Author Response File: 
Author Response.pdf
Reviewer 2 Report
This paper proposed a multi-path compensation method for the ultrasonic indoor localization and
gait analysis system. It is surprising that the paper didn't cover at all the gait analysis part. What gait parameters did you derive from your system is unclear. My second concern is how realistic to deploy the receivers and transmitter in practice...
Author Response
We thank the editor and the reviewers for their constructive comments. In our revised manuscript, we have addressed all the received comments. In the following, we indicate for each individual comment how we have dealt with it. Note that reference numbers mentioned in the responses refer to the revised manuscript. We have highlighted major changes in the uploaded manuscript. The Response to the comments are attached.
Author Response File: Author Response.pdf
Reviewer 3 Report
The paper elaborates on a multi-path compensation method for the ultrasonic indoor localization and gait analysis system. The work covers a timely topic and it is well written. I have some minor comments as follows:
1- The novelty aspect of the paper is in question. There are numerous works in this subject area and authors should explicitly state their contributions in light of the existing literature.
2- Why do authors consider a linear chrip in analysis? How is the system performance affected if other techniques such as an exponential chirp is used? What is the rationale for increasing frequency from 39 to 41 kHz in 7 ms?

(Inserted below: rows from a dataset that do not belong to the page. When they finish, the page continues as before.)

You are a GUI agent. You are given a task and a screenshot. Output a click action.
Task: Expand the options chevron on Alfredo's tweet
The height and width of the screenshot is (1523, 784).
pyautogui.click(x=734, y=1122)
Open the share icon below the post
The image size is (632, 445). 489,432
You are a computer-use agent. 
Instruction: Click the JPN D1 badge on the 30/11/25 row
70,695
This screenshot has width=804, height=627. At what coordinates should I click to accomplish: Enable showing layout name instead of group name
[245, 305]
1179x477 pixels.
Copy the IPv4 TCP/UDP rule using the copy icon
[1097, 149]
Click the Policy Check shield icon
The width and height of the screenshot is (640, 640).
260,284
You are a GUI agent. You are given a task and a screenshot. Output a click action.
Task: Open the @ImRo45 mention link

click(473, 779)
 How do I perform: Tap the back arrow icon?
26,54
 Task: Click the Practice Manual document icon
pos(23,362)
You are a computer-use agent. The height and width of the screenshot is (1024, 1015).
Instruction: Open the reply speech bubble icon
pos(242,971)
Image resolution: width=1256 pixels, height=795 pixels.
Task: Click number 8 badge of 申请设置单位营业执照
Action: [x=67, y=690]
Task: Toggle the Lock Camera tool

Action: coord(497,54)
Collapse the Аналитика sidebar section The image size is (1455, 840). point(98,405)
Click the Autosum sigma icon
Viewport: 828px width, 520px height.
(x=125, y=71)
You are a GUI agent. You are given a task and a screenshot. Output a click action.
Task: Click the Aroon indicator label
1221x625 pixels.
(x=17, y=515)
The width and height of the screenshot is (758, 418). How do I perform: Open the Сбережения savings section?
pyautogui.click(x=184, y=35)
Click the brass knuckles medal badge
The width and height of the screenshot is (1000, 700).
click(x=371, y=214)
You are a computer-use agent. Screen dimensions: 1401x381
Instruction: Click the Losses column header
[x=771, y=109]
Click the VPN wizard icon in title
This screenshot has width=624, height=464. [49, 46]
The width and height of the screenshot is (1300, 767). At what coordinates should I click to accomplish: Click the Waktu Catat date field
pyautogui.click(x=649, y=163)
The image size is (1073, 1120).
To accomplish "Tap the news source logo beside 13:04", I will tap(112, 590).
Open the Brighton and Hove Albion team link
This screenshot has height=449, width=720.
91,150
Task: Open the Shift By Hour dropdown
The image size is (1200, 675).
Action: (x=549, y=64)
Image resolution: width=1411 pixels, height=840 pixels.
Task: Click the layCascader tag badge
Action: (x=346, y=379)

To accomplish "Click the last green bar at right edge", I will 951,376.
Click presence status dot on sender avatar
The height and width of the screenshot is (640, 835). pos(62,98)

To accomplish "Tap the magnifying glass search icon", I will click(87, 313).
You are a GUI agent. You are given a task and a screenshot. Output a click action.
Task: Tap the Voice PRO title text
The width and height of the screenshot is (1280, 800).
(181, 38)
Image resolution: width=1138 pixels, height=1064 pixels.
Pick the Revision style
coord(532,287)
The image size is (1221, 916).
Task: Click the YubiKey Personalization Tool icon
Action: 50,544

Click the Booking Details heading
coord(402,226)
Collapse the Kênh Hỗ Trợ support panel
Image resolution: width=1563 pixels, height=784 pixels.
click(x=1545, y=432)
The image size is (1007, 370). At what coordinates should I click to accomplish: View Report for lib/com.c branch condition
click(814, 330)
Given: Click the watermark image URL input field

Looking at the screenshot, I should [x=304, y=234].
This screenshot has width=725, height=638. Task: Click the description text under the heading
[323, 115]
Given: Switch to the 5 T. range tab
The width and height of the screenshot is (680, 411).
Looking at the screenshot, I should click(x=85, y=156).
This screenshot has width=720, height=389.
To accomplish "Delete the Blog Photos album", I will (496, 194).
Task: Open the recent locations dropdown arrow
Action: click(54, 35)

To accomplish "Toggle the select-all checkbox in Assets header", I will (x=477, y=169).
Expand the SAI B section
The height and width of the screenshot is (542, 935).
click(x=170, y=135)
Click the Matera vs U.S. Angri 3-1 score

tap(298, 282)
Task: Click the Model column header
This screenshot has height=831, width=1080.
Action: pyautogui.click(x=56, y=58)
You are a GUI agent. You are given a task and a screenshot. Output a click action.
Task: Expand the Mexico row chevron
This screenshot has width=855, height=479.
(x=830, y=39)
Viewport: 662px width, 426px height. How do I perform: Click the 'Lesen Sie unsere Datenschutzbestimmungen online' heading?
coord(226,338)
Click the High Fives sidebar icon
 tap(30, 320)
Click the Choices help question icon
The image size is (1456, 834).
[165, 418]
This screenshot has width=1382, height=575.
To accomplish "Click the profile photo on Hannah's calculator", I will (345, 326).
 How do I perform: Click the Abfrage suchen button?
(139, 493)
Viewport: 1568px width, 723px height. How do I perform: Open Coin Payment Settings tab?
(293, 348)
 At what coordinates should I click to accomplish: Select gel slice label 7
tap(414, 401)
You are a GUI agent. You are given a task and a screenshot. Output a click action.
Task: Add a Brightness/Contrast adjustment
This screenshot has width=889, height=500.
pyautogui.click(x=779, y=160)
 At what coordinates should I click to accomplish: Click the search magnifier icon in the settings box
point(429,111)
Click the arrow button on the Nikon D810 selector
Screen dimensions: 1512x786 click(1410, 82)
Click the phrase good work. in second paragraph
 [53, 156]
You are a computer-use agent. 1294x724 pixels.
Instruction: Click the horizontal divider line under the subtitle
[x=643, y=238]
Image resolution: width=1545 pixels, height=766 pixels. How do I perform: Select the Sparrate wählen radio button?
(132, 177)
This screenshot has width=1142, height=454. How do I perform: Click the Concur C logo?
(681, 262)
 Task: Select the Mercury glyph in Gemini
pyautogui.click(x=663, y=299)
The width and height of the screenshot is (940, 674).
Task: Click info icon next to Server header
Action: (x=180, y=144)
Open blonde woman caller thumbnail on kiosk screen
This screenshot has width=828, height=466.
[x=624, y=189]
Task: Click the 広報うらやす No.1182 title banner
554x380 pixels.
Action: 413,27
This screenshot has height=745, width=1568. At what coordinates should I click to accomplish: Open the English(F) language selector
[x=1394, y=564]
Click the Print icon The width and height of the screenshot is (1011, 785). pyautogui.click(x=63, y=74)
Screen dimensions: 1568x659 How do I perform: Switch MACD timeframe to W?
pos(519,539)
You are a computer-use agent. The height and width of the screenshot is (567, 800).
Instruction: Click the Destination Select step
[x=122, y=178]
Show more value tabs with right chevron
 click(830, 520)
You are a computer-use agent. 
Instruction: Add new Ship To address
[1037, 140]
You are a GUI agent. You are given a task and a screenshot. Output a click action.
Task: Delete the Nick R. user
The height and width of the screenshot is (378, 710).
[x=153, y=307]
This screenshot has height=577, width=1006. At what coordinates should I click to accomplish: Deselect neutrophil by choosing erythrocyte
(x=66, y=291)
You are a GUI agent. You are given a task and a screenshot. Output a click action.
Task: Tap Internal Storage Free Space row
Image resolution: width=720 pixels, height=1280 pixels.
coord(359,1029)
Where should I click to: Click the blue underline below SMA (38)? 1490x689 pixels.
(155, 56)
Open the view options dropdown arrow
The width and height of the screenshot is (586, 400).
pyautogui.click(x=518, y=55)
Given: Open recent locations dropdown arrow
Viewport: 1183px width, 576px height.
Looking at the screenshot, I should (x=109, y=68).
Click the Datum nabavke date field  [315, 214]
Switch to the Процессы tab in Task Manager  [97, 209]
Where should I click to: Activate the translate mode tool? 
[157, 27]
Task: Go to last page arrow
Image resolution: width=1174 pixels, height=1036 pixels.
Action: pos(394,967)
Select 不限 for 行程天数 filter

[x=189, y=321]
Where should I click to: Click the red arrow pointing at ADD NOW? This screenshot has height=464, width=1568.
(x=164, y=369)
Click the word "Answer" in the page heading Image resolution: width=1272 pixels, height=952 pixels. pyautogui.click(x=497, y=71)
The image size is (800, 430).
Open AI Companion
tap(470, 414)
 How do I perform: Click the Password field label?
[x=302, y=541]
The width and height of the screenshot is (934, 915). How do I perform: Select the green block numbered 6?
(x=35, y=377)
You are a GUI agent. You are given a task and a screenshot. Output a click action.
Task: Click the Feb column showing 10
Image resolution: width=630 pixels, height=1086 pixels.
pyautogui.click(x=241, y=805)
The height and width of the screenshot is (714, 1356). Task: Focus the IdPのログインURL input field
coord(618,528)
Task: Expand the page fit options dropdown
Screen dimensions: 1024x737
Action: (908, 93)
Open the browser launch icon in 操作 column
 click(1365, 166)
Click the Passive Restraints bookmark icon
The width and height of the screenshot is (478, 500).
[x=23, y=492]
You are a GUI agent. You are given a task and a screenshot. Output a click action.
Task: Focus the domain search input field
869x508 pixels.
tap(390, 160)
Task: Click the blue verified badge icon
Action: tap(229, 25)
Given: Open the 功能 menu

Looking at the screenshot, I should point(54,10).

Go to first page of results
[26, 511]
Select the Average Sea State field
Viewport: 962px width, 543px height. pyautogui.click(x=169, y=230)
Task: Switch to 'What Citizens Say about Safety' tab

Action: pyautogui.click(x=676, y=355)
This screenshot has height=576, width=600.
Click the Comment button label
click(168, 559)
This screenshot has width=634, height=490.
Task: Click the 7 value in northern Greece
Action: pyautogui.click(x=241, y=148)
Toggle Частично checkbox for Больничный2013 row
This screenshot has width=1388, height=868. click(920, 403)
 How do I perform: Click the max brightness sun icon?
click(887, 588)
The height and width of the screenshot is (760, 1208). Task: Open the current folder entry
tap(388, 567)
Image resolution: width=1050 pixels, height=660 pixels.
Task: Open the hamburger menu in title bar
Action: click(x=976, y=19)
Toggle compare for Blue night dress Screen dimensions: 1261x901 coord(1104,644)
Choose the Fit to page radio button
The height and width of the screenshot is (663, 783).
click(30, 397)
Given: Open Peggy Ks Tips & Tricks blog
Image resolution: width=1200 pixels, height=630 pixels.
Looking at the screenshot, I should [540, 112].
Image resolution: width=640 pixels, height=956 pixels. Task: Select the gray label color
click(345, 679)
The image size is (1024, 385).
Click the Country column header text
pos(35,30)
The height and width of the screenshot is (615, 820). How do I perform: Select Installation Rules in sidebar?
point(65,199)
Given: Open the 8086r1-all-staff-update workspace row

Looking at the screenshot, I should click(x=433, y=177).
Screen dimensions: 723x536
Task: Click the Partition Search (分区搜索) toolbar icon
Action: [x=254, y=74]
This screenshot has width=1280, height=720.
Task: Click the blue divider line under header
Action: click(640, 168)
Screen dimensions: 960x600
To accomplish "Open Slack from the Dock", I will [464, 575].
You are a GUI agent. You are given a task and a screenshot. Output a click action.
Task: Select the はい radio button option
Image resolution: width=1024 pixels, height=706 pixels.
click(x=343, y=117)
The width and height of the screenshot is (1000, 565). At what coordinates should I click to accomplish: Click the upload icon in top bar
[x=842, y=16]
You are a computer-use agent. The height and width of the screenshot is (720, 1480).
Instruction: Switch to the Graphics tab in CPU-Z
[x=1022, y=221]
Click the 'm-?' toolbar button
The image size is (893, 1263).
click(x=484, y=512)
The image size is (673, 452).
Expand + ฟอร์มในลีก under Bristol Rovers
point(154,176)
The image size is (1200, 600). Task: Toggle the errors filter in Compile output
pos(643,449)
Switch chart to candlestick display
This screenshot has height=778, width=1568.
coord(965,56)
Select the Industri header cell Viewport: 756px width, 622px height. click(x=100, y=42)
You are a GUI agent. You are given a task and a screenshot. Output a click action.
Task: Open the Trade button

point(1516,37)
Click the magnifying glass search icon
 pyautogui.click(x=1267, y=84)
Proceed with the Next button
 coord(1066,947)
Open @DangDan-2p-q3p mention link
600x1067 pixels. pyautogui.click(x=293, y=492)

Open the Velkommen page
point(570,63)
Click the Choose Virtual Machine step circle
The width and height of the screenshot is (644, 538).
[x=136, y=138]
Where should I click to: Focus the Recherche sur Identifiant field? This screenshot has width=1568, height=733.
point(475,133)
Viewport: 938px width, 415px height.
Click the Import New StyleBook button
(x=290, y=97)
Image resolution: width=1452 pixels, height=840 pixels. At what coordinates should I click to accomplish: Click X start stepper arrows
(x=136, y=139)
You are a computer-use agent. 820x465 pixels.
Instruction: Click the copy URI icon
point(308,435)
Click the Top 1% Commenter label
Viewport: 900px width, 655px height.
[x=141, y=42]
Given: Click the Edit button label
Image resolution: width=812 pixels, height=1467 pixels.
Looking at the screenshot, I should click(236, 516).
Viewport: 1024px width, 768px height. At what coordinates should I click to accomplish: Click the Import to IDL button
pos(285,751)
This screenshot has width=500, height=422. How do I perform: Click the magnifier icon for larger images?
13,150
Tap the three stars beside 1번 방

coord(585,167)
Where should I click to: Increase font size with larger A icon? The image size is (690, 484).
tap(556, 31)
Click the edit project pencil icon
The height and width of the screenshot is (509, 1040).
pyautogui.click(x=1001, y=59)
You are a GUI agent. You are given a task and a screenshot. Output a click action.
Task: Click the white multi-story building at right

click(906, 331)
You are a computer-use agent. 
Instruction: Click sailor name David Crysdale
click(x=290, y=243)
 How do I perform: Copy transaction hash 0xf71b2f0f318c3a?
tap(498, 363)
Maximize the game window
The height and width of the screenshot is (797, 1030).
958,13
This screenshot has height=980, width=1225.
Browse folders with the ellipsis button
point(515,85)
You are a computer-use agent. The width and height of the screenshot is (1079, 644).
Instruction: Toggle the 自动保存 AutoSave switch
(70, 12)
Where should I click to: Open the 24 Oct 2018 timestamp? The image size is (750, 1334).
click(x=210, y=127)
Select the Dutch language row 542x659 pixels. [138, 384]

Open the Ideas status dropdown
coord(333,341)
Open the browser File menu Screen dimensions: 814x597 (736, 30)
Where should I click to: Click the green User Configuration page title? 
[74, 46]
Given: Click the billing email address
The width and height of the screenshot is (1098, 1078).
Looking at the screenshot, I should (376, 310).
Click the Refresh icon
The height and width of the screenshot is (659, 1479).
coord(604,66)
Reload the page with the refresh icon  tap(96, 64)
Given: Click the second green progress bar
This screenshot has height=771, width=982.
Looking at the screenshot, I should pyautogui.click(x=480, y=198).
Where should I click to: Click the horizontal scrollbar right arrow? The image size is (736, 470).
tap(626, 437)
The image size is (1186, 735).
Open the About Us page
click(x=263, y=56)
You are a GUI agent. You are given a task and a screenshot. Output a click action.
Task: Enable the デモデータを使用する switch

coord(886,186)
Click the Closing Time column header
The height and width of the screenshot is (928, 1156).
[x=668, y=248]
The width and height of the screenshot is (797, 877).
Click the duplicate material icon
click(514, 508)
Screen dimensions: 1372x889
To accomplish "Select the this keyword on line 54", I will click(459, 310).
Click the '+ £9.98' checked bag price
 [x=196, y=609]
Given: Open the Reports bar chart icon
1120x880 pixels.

3- As the studied wearable sensor pack (WSP) could be used for assessment of foot trajectory and healthcare purposes, could you provide some information regarding the energy level of WSP in dB/ Joule?
Author Response
We thank the editor and the reviewers for their constructive comments. In our revised manuscript, we have addressed all the received comments. In the following, we indicate for each individual comment how we have dealt with it. Note that reference numbers mentioned in the responses refer to the revised manuscript. We have highlighted major changes in the uploaded manuscript. The response to comments are attached
Author Response File: Author Response.pdf
Round 2
Reviewer 1 Report
The authors have addressed my comments adequately. There is a typo in line 98 (page 3), 'lobs' should be 'lobes'.
Reviewer 2 Report
I am happy to recommend this paper for publication.